Top of Records to use

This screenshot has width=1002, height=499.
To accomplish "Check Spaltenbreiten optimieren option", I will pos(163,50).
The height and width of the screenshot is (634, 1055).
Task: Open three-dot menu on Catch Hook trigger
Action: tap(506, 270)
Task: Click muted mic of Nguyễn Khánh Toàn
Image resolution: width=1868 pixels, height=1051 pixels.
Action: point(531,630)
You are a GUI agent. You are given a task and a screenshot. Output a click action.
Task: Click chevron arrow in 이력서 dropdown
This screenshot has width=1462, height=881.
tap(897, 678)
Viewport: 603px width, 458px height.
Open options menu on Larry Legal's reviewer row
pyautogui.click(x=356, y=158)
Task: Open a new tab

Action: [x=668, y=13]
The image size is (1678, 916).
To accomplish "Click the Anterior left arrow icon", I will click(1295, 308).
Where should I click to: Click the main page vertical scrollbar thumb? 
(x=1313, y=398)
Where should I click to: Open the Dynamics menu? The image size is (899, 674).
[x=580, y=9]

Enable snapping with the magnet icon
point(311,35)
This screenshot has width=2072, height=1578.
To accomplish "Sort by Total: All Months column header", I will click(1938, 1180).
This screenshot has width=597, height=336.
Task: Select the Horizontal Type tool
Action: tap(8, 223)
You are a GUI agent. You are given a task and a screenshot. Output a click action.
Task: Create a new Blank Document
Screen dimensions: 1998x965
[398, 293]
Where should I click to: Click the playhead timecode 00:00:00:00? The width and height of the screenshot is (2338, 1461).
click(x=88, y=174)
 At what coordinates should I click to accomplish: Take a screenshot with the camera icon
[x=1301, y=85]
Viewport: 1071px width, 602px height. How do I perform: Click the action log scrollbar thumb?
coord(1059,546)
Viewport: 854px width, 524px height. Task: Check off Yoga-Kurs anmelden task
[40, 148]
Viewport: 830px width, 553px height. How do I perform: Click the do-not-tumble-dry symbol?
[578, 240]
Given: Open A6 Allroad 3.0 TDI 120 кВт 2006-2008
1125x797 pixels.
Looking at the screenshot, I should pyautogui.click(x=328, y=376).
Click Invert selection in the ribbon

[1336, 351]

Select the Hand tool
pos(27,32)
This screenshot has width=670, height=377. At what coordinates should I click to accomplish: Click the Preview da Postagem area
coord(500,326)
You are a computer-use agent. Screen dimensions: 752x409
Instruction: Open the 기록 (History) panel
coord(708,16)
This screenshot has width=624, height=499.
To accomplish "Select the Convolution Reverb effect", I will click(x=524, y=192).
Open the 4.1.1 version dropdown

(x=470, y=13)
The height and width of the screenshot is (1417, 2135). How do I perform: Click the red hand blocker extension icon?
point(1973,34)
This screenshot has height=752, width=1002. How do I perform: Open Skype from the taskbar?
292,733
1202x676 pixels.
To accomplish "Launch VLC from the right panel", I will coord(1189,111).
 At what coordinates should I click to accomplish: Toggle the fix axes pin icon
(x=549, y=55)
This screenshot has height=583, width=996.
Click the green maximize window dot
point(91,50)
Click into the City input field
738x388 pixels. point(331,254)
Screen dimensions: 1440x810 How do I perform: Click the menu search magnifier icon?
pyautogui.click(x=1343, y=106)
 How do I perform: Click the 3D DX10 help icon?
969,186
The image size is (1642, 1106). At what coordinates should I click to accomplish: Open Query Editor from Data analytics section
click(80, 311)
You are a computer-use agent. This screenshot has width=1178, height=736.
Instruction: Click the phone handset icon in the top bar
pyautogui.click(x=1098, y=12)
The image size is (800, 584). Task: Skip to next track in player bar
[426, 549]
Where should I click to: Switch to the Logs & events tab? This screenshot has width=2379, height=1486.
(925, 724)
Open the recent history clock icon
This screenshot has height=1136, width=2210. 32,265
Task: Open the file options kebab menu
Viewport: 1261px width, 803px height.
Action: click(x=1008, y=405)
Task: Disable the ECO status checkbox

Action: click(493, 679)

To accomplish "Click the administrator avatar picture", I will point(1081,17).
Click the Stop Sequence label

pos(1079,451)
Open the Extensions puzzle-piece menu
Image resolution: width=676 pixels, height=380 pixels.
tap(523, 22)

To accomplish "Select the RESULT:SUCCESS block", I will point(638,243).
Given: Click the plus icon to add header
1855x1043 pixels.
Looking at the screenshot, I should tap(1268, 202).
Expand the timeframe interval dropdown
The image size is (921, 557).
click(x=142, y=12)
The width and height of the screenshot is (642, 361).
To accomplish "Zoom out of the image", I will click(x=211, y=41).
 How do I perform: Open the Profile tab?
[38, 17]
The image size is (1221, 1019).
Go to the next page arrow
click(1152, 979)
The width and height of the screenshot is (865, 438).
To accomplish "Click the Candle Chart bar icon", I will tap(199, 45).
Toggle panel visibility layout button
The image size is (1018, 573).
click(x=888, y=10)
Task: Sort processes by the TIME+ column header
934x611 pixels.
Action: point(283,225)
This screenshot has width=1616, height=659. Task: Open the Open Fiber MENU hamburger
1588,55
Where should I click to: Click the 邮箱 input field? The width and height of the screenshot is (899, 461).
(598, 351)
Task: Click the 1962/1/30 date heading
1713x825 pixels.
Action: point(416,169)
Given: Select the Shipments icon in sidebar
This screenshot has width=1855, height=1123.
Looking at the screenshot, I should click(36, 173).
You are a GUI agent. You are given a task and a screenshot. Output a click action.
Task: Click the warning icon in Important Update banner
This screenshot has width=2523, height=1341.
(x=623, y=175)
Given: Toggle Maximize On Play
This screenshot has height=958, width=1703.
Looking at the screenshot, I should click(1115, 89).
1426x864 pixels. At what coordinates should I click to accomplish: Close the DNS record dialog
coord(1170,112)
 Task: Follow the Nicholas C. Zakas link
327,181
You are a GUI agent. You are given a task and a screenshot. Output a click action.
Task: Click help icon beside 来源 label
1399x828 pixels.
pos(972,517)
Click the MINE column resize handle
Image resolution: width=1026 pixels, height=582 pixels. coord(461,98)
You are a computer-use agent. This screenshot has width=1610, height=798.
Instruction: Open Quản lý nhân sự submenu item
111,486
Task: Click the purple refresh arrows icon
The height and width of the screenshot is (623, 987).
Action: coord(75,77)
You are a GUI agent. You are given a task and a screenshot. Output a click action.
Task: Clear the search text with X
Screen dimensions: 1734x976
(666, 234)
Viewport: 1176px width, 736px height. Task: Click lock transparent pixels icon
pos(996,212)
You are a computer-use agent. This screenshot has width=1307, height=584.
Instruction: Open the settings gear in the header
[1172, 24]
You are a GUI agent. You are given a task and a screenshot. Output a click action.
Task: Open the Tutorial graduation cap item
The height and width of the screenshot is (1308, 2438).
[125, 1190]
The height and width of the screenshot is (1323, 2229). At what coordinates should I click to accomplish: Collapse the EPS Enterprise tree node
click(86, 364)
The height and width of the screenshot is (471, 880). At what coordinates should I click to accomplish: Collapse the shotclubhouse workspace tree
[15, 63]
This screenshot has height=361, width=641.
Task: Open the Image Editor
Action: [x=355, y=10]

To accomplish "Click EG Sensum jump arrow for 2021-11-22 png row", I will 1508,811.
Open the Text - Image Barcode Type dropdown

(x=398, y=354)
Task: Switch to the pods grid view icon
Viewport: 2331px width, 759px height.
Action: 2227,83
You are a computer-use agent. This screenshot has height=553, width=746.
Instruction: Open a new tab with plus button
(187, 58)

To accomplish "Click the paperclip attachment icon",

Bottom of Records to use

◆ The problem: As listed above, the lines from the line with "Viewport: 603px width, 458px height." to the line with "This screenshot has width=2072, height=1578." are to be echoed exactly, with both ends included and nothing added.

◆ Reply to the task:
Viewport: 603px width, 458px height.
Open options menu on Larry Legal's reviewer row
pyautogui.click(x=356, y=158)
Task: Open a new tab

Action: [x=668, y=13]
The image size is (1678, 916).
To accomplish "Click the Anterior left arrow icon", I will click(1295, 308).
Where should I click to: Click the main page vertical scrollbar thumb? 
(x=1313, y=398)
Where should I click to: Open the Dynamics menu? The image size is (899, 674).
[x=580, y=9]

Enable snapping with the magnet icon
point(311,35)
This screenshot has width=2072, height=1578.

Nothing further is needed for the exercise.